Finch paused. He didn't look annoyed. He looked... amused. He leaned in, the scent of expensive peppermint and antiseptic surrounding him.
"Good catch, Clara," he whispered. "I was testing the new intern earlier and must have kept that dosage in my head. What would I do without your eyes?"
He crossed out the number and corrected it. He walked away, whistling a low, tuneless melody.
Clara is back at her desk, trying to convince herself she’s just tired from the move.
She watched Finch’s retreating back until he disappeared into the elevator.
It was a mistake, she told herself. A lapse in judgment from a tired, overworked hero. That was the narrative in Oakhaven, wasn't it? Back in Chicago, at St. Jude’s, a mistake like that would have triggered a mandatory M&M (Morbidity and Mortality) review. But here, the air was different. It was thick with the smell of pine needles and unshakeable loyalty.
She sat down and pulled up the digital archive to log the correction. Her fingers hovered over the keyboard. She was the new girl—the transfer from the city who had taken this job for "a slower pace of life" after a brutal divorce and an even more brutal caseload. If she flagged the Chief of Surgery on her second week, she wouldn’t just be unpopular; she’d be unemployed.

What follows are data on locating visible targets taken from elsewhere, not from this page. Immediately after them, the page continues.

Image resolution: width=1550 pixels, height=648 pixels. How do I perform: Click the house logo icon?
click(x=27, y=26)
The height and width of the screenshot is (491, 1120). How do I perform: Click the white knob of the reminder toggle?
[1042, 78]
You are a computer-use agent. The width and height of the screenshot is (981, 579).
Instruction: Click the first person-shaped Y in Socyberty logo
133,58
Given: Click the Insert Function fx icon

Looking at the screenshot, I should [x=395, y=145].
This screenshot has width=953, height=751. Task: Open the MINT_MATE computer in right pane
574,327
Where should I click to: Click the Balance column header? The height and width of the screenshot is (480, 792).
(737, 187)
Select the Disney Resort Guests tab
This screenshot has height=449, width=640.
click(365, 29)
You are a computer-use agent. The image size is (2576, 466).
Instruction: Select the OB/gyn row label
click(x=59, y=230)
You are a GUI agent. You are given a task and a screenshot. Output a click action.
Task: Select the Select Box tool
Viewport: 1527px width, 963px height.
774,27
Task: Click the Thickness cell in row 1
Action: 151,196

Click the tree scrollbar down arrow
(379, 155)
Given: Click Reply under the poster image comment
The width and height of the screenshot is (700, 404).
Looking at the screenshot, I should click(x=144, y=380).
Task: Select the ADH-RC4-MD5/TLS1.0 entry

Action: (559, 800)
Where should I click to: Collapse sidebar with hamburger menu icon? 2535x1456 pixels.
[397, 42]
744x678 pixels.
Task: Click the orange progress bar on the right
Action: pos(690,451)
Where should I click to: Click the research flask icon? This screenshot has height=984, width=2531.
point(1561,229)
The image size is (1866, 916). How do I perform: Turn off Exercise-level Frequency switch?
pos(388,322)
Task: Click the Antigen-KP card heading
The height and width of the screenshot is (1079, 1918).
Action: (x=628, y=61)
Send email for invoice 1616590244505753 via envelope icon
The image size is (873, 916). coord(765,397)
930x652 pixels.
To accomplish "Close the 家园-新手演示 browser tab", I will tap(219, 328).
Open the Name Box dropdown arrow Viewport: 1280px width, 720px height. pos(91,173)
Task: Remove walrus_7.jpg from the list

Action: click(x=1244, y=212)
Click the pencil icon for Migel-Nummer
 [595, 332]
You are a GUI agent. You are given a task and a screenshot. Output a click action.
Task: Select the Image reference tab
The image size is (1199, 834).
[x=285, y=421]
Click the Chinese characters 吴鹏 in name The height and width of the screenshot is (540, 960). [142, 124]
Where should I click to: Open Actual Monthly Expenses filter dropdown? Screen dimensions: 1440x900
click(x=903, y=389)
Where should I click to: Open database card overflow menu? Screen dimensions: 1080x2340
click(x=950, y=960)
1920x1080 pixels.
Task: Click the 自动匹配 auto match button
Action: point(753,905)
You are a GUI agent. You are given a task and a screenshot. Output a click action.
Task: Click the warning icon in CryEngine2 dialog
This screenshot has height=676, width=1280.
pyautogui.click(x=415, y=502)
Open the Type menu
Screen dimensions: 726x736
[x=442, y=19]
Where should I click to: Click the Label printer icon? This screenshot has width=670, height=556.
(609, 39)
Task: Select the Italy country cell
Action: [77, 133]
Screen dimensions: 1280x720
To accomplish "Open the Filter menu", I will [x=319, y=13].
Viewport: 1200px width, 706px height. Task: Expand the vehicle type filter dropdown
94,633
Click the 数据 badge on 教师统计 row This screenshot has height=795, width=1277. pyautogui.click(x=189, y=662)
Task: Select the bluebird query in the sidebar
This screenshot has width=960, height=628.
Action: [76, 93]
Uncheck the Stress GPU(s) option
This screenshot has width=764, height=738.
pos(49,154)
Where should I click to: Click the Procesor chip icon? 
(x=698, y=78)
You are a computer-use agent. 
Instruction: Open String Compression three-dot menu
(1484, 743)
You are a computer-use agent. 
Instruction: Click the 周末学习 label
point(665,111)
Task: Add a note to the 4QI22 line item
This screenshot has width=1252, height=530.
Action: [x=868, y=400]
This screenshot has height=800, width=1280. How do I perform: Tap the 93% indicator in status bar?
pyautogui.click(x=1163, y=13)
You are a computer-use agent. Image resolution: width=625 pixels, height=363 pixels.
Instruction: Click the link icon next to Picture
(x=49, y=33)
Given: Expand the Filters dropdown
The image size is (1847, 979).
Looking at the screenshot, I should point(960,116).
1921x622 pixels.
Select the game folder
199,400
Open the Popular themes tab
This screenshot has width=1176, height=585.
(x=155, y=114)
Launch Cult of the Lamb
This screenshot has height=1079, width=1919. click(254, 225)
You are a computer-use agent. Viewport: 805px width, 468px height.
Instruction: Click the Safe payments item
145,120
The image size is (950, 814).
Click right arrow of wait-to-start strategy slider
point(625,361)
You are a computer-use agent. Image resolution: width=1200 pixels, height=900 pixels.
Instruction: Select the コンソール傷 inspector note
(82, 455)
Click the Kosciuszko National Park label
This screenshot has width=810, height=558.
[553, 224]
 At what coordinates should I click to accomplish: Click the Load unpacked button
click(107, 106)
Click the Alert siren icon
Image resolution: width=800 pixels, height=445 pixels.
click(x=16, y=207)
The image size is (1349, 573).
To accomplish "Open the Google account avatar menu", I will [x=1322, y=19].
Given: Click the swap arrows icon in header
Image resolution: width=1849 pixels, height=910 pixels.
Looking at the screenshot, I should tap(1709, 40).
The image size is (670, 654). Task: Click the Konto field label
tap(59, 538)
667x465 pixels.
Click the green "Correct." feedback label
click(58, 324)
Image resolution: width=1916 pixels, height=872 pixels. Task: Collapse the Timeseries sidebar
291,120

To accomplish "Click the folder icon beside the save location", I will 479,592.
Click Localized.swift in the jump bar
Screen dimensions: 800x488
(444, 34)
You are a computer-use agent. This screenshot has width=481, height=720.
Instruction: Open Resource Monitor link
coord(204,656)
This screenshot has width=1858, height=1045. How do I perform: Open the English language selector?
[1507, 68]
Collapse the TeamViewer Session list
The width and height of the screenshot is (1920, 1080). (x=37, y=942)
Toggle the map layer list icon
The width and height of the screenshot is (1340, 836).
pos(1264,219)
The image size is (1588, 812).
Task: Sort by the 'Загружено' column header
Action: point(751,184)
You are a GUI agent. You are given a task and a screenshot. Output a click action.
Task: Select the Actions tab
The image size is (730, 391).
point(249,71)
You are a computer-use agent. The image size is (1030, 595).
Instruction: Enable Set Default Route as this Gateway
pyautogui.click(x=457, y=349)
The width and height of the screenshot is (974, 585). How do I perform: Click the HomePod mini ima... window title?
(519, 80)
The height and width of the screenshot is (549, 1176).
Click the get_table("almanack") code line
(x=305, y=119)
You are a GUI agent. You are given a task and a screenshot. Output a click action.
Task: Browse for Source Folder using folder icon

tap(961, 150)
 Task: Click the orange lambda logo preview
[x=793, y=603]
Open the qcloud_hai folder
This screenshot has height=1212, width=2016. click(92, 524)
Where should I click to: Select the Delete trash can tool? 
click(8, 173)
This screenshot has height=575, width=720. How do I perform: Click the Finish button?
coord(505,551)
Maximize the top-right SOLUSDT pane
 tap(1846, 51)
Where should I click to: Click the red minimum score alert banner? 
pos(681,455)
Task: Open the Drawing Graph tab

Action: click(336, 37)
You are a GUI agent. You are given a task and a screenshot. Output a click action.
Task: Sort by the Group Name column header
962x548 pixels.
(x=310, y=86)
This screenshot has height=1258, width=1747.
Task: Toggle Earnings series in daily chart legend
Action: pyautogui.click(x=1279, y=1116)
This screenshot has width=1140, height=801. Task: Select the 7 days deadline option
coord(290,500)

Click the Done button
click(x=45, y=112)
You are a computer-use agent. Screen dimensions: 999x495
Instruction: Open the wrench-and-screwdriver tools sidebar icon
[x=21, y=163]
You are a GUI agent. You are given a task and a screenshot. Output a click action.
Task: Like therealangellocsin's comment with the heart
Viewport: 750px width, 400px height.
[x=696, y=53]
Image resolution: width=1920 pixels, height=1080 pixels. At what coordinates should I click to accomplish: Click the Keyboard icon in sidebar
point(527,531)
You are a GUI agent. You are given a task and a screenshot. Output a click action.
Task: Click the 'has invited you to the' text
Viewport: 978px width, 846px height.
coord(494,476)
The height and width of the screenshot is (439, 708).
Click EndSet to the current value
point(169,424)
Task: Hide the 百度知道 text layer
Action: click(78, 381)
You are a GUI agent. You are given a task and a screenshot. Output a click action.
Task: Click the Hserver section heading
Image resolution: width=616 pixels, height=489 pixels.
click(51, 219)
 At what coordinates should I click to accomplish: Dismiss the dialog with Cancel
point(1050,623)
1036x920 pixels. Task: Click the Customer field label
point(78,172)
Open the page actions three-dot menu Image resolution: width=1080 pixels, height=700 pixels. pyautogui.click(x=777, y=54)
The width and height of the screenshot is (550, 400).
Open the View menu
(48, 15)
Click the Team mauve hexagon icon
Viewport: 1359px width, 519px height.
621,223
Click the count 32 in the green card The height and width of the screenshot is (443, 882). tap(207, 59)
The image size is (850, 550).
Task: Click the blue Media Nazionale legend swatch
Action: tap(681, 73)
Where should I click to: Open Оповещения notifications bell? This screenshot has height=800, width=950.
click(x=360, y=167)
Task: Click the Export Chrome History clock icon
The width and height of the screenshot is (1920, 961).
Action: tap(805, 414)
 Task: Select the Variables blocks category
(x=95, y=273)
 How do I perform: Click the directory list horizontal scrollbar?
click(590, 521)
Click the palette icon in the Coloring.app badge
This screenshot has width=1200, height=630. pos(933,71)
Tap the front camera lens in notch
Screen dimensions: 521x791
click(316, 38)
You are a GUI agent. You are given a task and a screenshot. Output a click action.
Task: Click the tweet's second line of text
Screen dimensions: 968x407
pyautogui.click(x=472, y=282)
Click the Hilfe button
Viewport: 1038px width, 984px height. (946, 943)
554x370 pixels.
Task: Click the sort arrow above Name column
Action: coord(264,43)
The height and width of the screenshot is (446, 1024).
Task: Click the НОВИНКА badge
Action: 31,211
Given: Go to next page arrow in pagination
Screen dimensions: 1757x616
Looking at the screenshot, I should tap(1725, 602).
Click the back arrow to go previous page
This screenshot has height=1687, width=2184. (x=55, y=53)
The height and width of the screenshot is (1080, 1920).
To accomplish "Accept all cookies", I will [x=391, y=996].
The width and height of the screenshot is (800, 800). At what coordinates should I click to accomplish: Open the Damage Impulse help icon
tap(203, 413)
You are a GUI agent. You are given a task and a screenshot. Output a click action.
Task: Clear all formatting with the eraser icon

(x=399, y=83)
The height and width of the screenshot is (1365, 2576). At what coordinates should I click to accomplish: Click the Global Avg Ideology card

She looked at the trash can by the nurse's station. Finch had tossed his crumpled-up "test" order there.
Driven by a sudden, sharp impulse, Clara reached down and retrieved the scrap of paper. She smoothed it out on her lap. Under the bright, unforgiving fluorecents of the ICU, the "0.25" looked even more deliberate.
She didn't report it. Instead, she tucked the slip of paper into the hidden pocket of her scrubs, right behind her ID badge.
Just a mistake, she thought again. But as she went to check Mr. Henderson’s vitals, she found herself checking the dosages on every other patient in the ward. She didn’t stop until the sun began to bleed over the horizon.